* _EXERCICES PROPOSÉS_
[1] Reproduisez fidèlement le passage du texte sur la politique de sécurité qui s'ouvre sur les mots contenant « En Suisse, la » et se clôt sur « autres situations d'urgence. ».
[2] Répondez brièvement à ces questions sur le texte sur la politique de sécurité :
(a) Dans quelles années l'expression « politique de sécurité » s'est-elle répandue ?
(b) Quel parti a publié en 1972 la prise de position à laquelle le Conseil fédéral a emprunté l'expression ?
(c) Jusqu'en quelle année le concept de « défense générale » a-t-il été employé ?
[3] Rédigez la suite du texte sur la politique de sécurité, en reprenant juste après sa dernière phrase.

La politique de sécurité d'un Etat comprend l'ensemble des moyens militaires et civils auxquels il recourt ou menace de recourir pour protéger sa population, maintenir son intégrité territoriale, garantir son indépendance ou pour imposer une volonté politique à l'extérieur de ses frontières.

L'expression, d'origine américaine (security policy), s'est répandue dans les années 1960. Par rapport à celle de défense nationale, elle tenait mieux compte de l'élargissement de l'éventail des menaces et définissait en outre un domaine politique, indépendamment des structures administratives. Le Conseil fédéral l'utilisa pour la première fois dans le Rapport 73 sur la politique de sécurité; il l'emprunta à une prise de position publiée en 1972 par le parti socialiste, s'efforçant ainsi d'utiliser un vocabulaire consensuel. En 1969 déjà, la "défense totale" avait fait place à la "défense générale", concept qui sera employé jusqu'en 1999 à côté de celui, considéré comme synonyme, de politique de sécurité.

En Suisse, la politique de sécurité recouvre, selon le rapport qui lui a été consacré en 2010, l'ensemble des mesures prises par la Confédération, les cantons et les communes pour prévenir, écarter et maîtriser les menaces et les actions politico-militaires ou criminelles ayant pour but de limiter le pouvoir d'autodétermination de la Suisse et de sa population ou de leur porter atteinte. Elle comprend aussi la maîtrise des catastrophes naturelles et anthropiques et autres situations d'urgence.

[Données de pointage des cibles]
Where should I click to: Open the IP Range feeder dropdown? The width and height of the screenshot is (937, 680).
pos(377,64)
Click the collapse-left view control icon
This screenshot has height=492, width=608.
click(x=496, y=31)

* _RÉSULTATS OBTENUS_
[1]
En Suisse, la politique de sécurité recouvre, selon le rapport qui lui a été consacré en 2010, l'ensemble des mesures prises par la Confédération, les cantons et les communes pour prévenir, écarter et maîtriser les menaces et les actions politico-militaires ou criminelles ayant pour but de limiter le pouvoir d'autodétermination de la Suisse et de sa population ou de leur porter atteinte. Elle comprend aussi la maîtrise des catastrophes naturelles et anthropiques et autres situations d'urgence.

[2]
(a) Dans les années 1960.
(b) Le parti socialiste.
(c) Jusqu'en 1999.

[3]
Depuis 1999, la Suisse entend par politique de sécurité "le domaine des activités de l'Etat consacré à la prévention et à la défense contre la menace et le recours à la violence d'importance stratégique, soit la violence susceptible de porter atteinte à des éléments importants de l'Etat ou de la société" (Rapolsec 2000). En comparaison internationale, la politique de sécurité suisse se caractérise par une défense autonome, non intégrée dans un système d'alliances (résultat de la neutralité), par une focalisation sur les menaces traditionnelles, donc par une forte prépondérance des moyens de réponse militaires (Armée ), par une attitude attentiste envers les provocations extérieures et par de grands efforts pour la défense (passive) de la population civile (Protection civile). A cela s'ajoutèrent, pendant la guerre froide, un anticommunisme largement partagé et l'idée qu'une guerre pouvait éclater à tout moment.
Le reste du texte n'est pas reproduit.